The Australian Airports Association (AAA) has said jobs are at risk after Qantas stopped airport rent payments and deferred aeronautical charges due to the coronavirus crisis.
AAA chief executive Simon Bourke told The Australian Financial Review, “It’s sad to hear our biggest airline is using this crisis to look out only for itself.”
The newspaper reports that Qantas has deferred aeronautical payments for February and March, informing airports it will discuss repayment plans when the pandemic eases. It has also supposedly stopped paying rent on leased areas such as staff rooms and lounges from 1 February.
The business does, however, plan to pay aeronautical charges issued from 10 April on time, along with security payments.
Bourke said, “A company that is sharing in $1 billion in government support for airlines must not refuse to meet its basic obligations to others in the industry. Failure to do so puts jobs at risk right across the aviation industry.”
Qantas responded by saying, “We are also asking our suppliers to support us during these unprecedented times. Our suppliers, including airports, have been very understanding of the acute difficulties that all airlines are facing.”
Last month, the Australian flag carrier announced it would stand down two-thirds of its 30,000 workers to save costs.
Two individual airports were also critical of Qantas. Perth Airport chief executive Kevin Brown said, “Everyone in the aviation industry is trying to work together to find a way through this challenge, protect as many jobs as possible and remain viable until we all can reach recovery. There is [a] widespread disappointment that this has not happened.”

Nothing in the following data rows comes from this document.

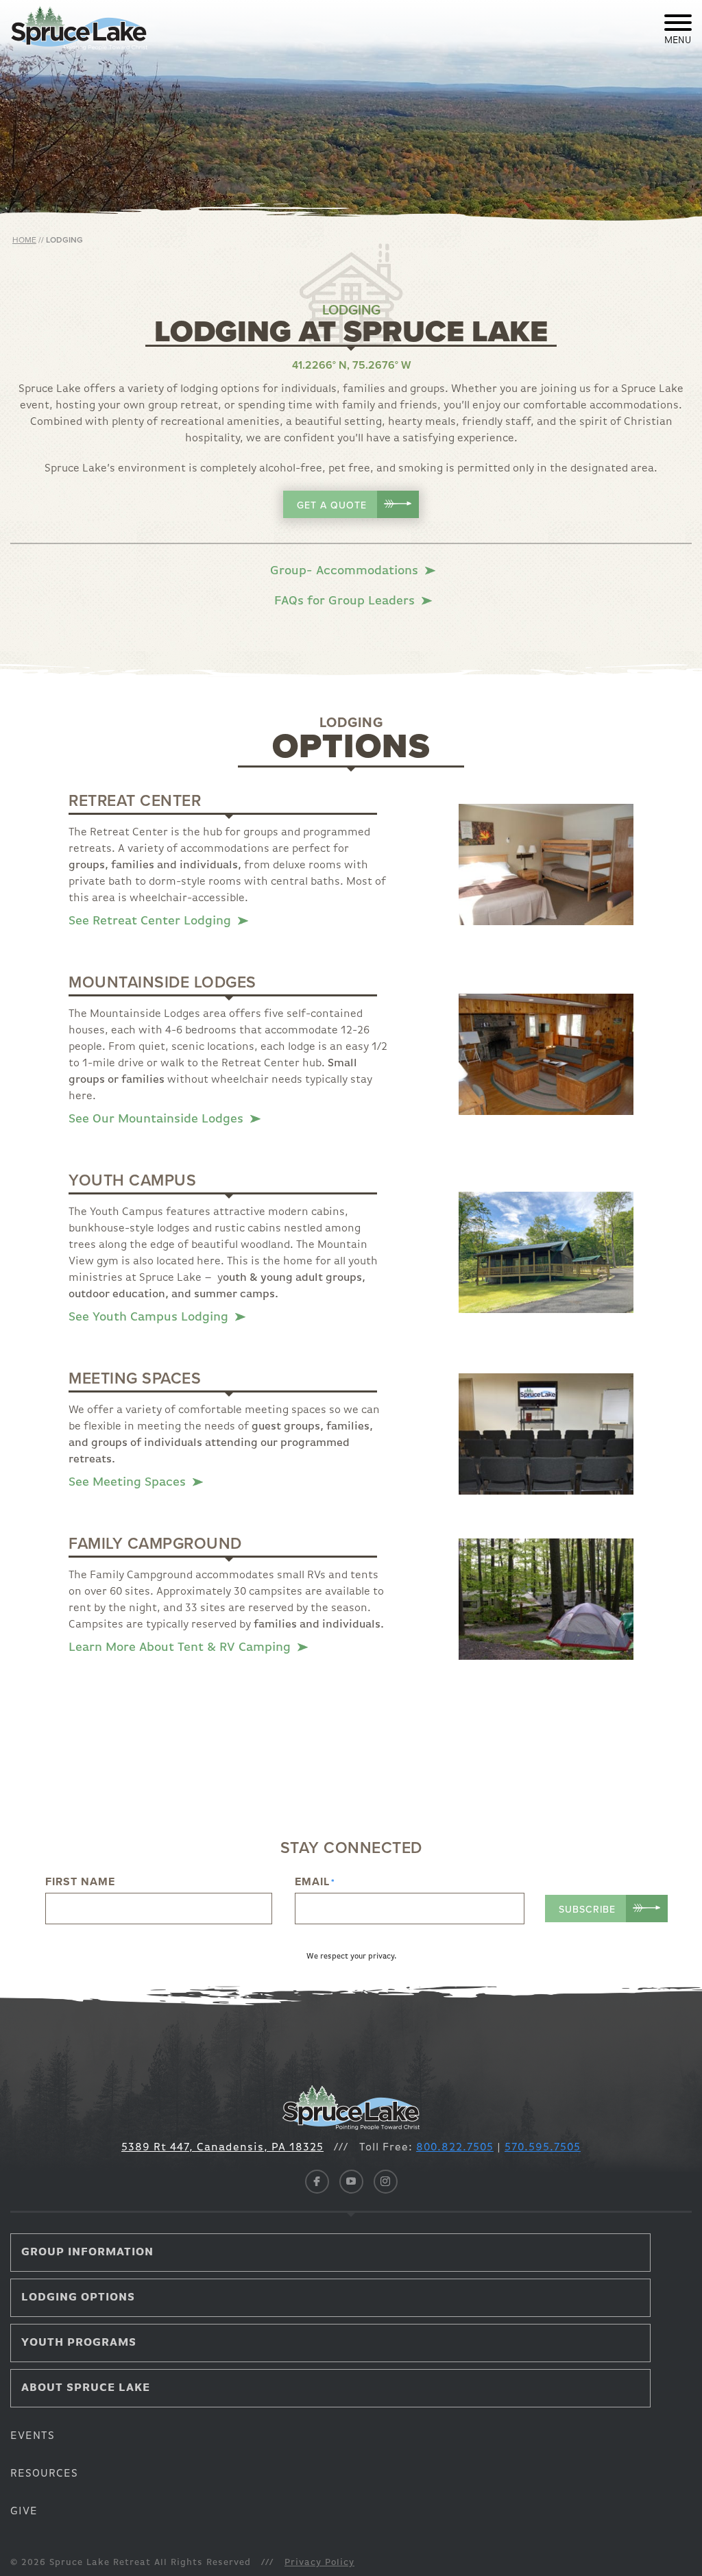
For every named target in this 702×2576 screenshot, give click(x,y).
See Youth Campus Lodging (150, 1317)
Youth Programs (78, 2343)
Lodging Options (78, 2297)
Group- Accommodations (346, 571)
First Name (80, 1882)
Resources (44, 2473)
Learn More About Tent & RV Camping (181, 1647)
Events (32, 2436)
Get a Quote (333, 505)
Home (24, 240)
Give (24, 2511)
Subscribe (587, 1909)
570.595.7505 (543, 2147)
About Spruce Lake (85, 2388)
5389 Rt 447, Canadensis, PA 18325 (222, 2147)
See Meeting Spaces (129, 1482)
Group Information (87, 2252)
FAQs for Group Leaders (346, 601)
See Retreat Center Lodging (151, 921)
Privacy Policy (319, 2562)
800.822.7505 (455, 2147)
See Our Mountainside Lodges (158, 1119)
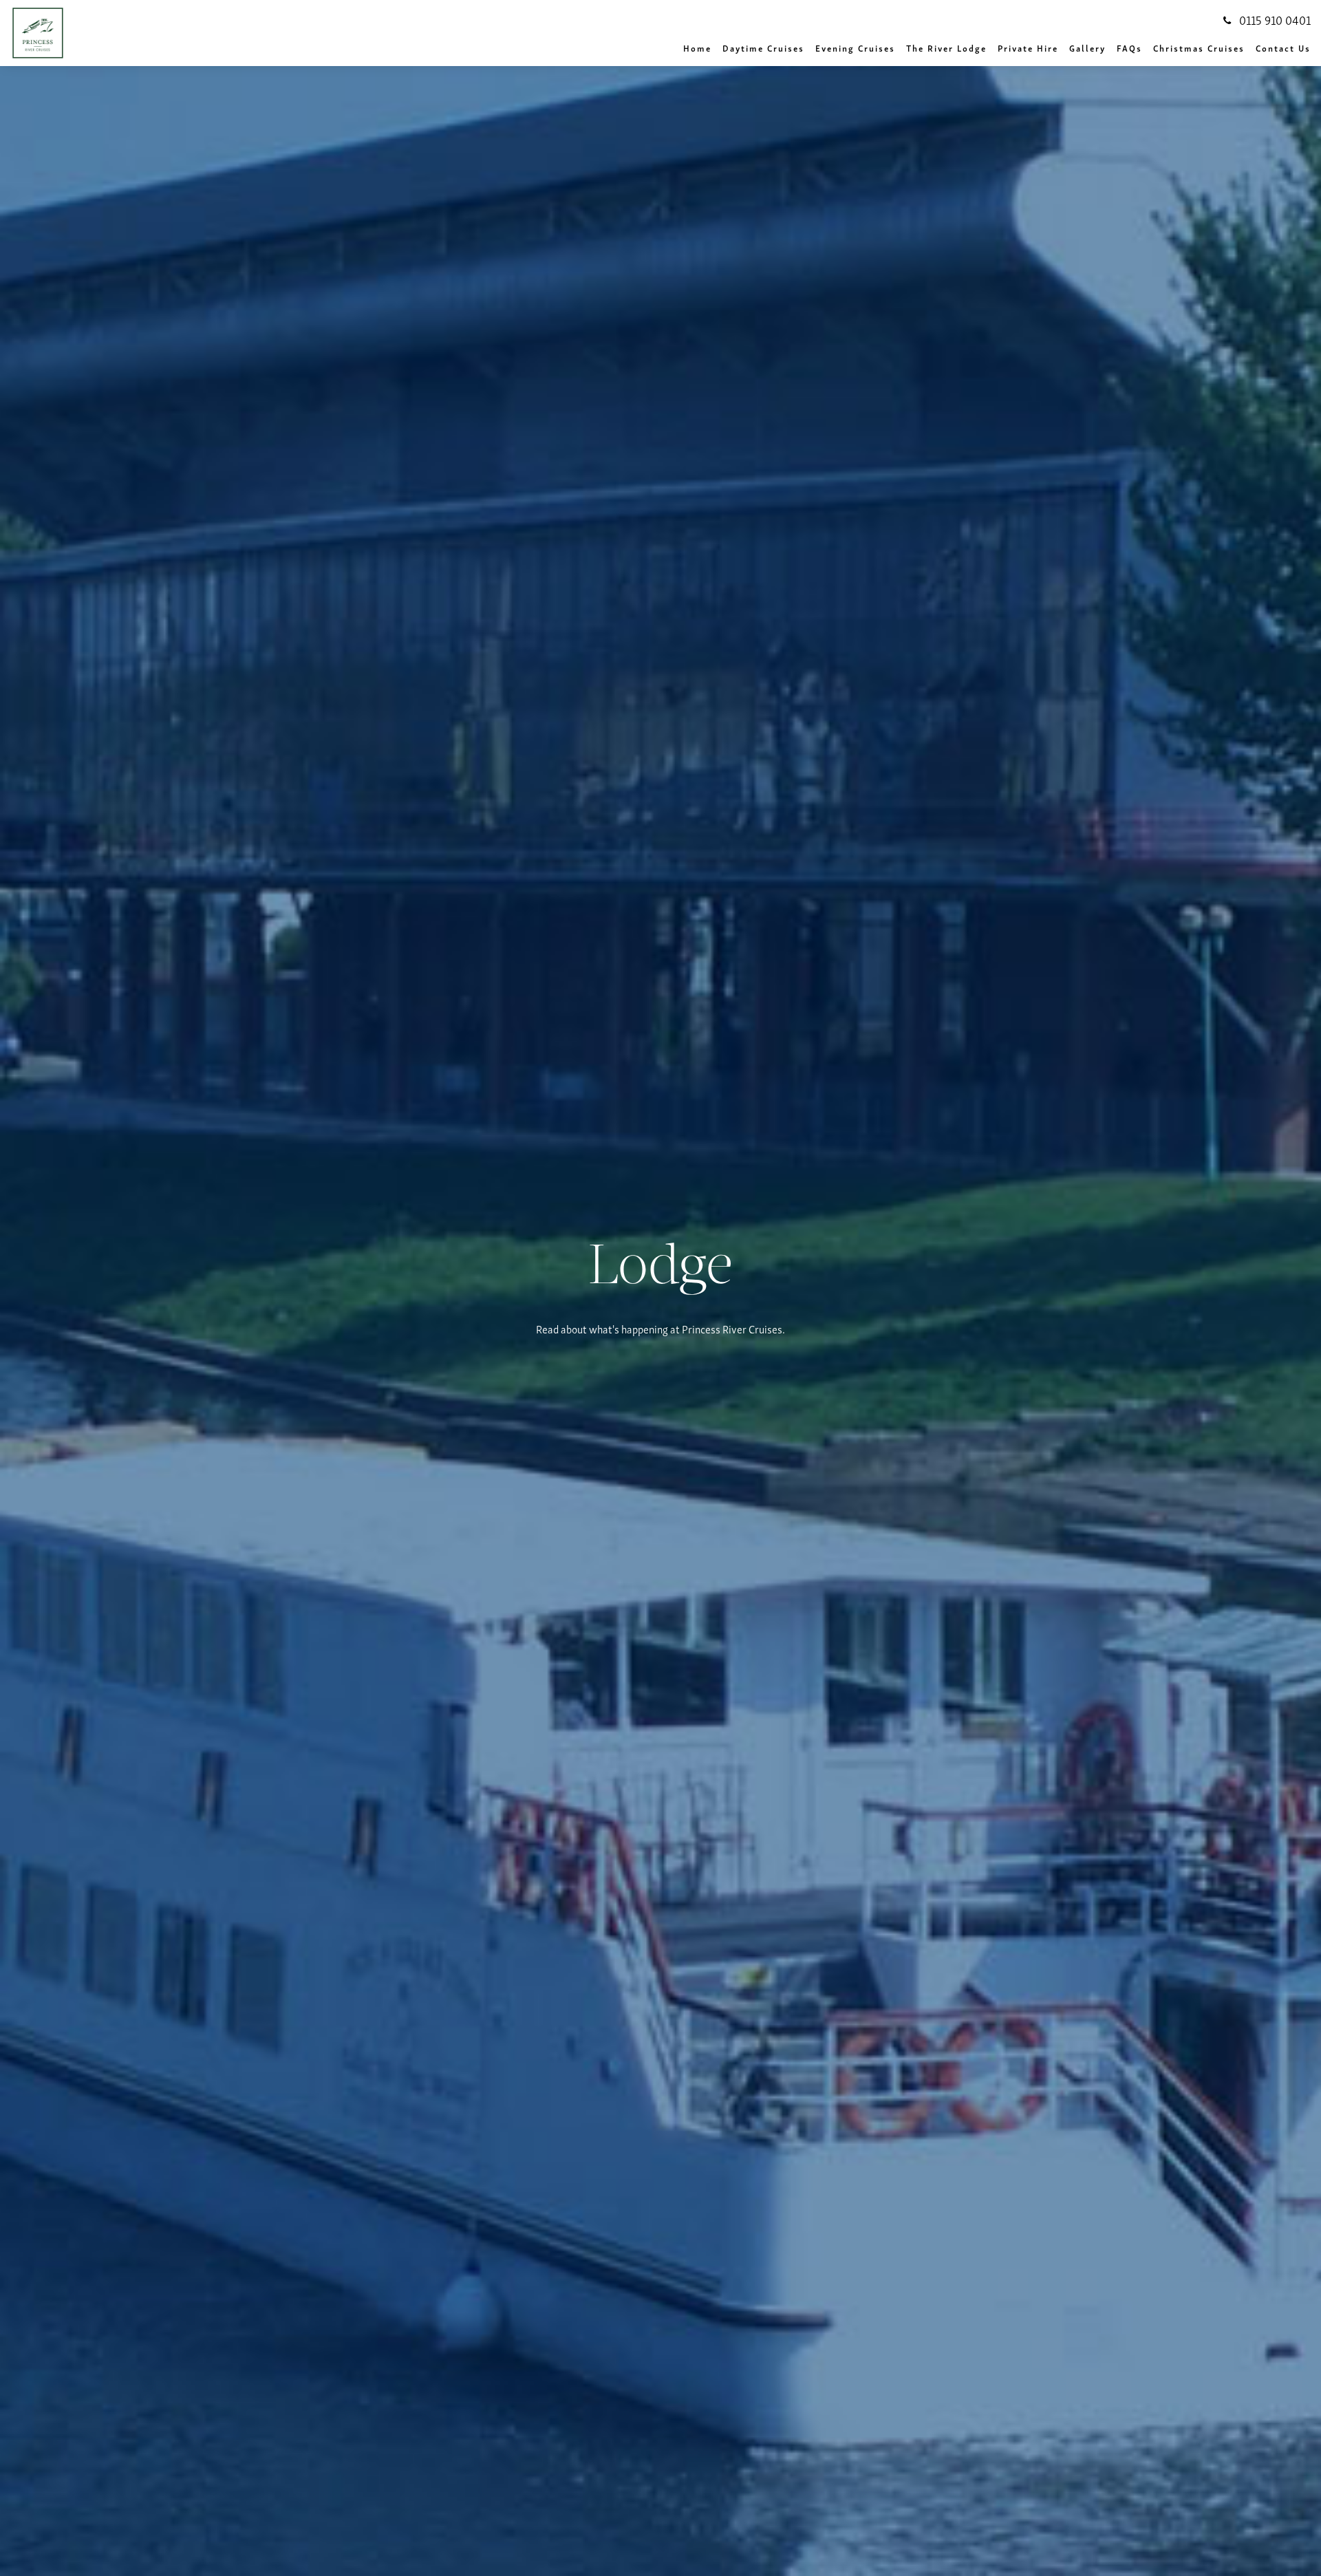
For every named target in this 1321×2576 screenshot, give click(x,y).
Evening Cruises (855, 48)
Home (697, 48)
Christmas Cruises (1199, 48)
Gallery (1087, 48)
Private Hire (1028, 48)
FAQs (1129, 48)
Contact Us (1283, 48)
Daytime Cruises (763, 48)
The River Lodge (946, 48)
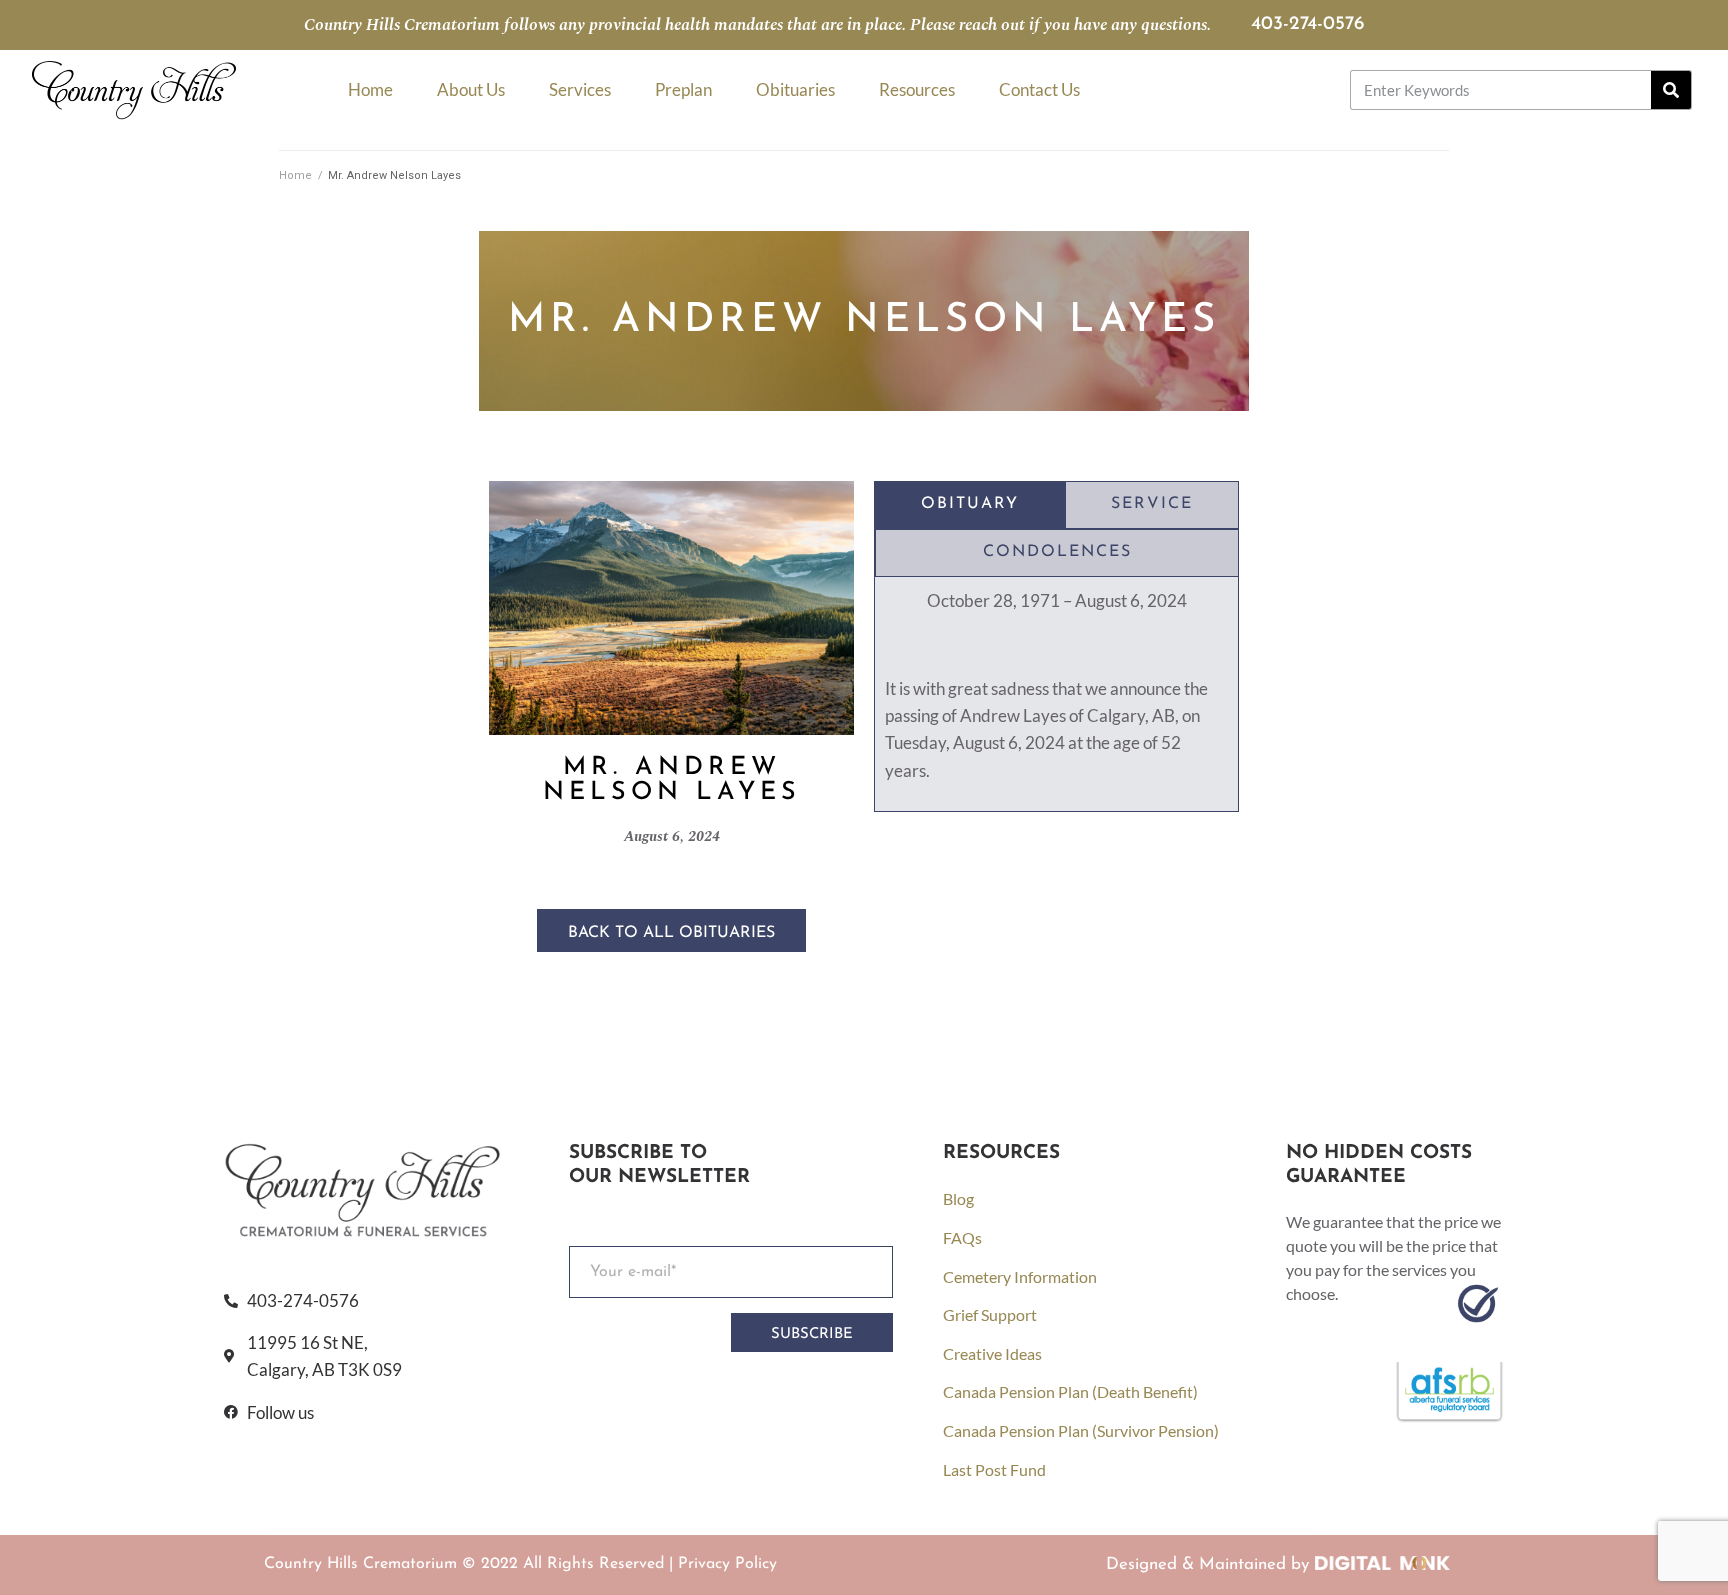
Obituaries (795, 89)
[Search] (1671, 90)
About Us (471, 89)
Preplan (683, 89)
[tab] (970, 505)
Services (580, 89)
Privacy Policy (727, 1564)
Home (370, 89)
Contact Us (1039, 89)
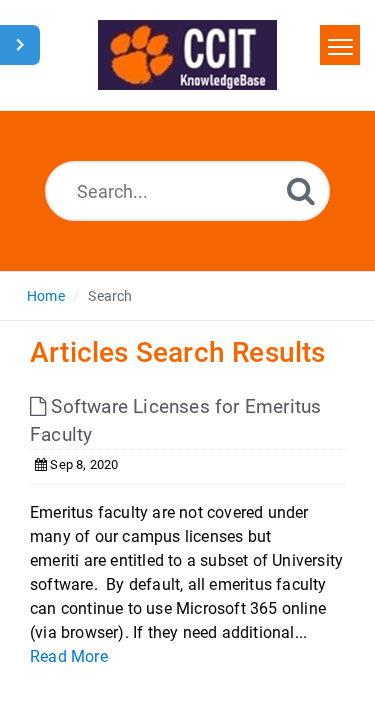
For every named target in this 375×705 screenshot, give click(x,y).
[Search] (301, 190)
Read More (69, 656)
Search (110, 296)
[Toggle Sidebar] (20, 45)
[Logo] (187, 55)
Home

While Brisbane Airport chief executive Gert-Jan de Graaff added, “Airports don’t have the luxury of being able to ‘hibernate’ their businesses. We need to keep our airfields and terminals operating so that repatriation flights can bring Australians home, emergency flights can land, and freight can continue.
“We appreciate greatly that so many of our business partners, including airlines, recognise that. It’s a shame, not all do.”